What is BLAZE? And what are you trying to solve?
Blaze create the ultimate products for urban cyclists. We have launched the innovative Laserlight. A truly radical innovation tackling arguable the greatest danger to riders in the city – being caught in the blind spot. It is a front facing, white light that also has a laser and projects the symbol of a bike down onto the road ahead of the cyclist. It alerts drivers ahead of you of your presence and prevents them turning across your path. It is the first in a range of products and is available for retail on our website. We are also about to ship them from China to our Kickstarter backers right before the Chinese New Year.
What was the hardest part of setting up the business?
Doing it by myself. Nearly all my friends in startups have a cofounding team. I always have the unnerving feeling that if I take a weekend off, the company takes the weekend off. But then with that comes the amazing feeling that I am so incredibly lucky to be building something I started. I’m also growing a really phenomenal little team I love and couldn’t be doing this without.
How were you able to fund it?
Firstly I proved the concept on Kickstarter and raised £55K in crowdfunding from our earliest fans. I have also raised a couple of small rounds of seed money but I am trying to keep that to a minimum and stay lean and get through this season and prove ourselves in retail for the very first time before taking on any serious money.
Can you remember those early days, thinking of the company name, opening the company’s bank account to the first three months or so of running the business, how excited were you?
Haha, yes! It wasn’t even a year ago! But that is crazy. To stop still for a minute and realise the incredible amount we’ve learnt this year. And it’s just the beginning!
What would you say were some of the key fundamentals that were implemented to accelerate the growth of the company?
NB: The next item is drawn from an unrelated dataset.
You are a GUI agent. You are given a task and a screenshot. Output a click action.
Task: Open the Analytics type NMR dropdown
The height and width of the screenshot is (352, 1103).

I was one of the inaugural members of accelerator program Entrepreneur First. Their incredible network, training and access to mentorship has certainly massively helped me this year. But I also a very big advocate of asking others and learning. I have never done this before – I have no experience manufacturing in China, growing a brand, a team, raising money or setting up and fulfilling an ecommerce site… But there are plenty of people around me who have and are experts in their various fields. I go out and find as much advise as I can get my hands on from those who know better than me!
What do you do outside work to unwind?
Bicycle! No seriously. My ride to and from work each day is my essential time to myself to gather my thoughts and get time to myself. I’m generally a bit of an active nutter. I run, swim, and put it all together in my first triathlon recently, which I adored!
What are your plans for BLAZE and yourself in the next 5 years?
Grow a globally renowned urban cycling brand.
Before I leave you today Emily, what advices do you have to anyone reading this interview hoping to start a business or perhaps struggling for attention, investment or a proof of concept?
I think the last thing you said is incredibly valuable – proving the concept! I’d say that’s the most important part of starting a business. Prove the demand for what you’re planning on delivering – get it in front of as many potential customers as possible as early as possible. Don’t be scared of their feedback, it will make you build something far more valuable if you listen to them. As a hardware startup, Kickstarter (or other platforms) is one of the only ways to do this, for which I’m very grateful. And just make sure you’re building something your excited about and love, as it makes it FAR more fun.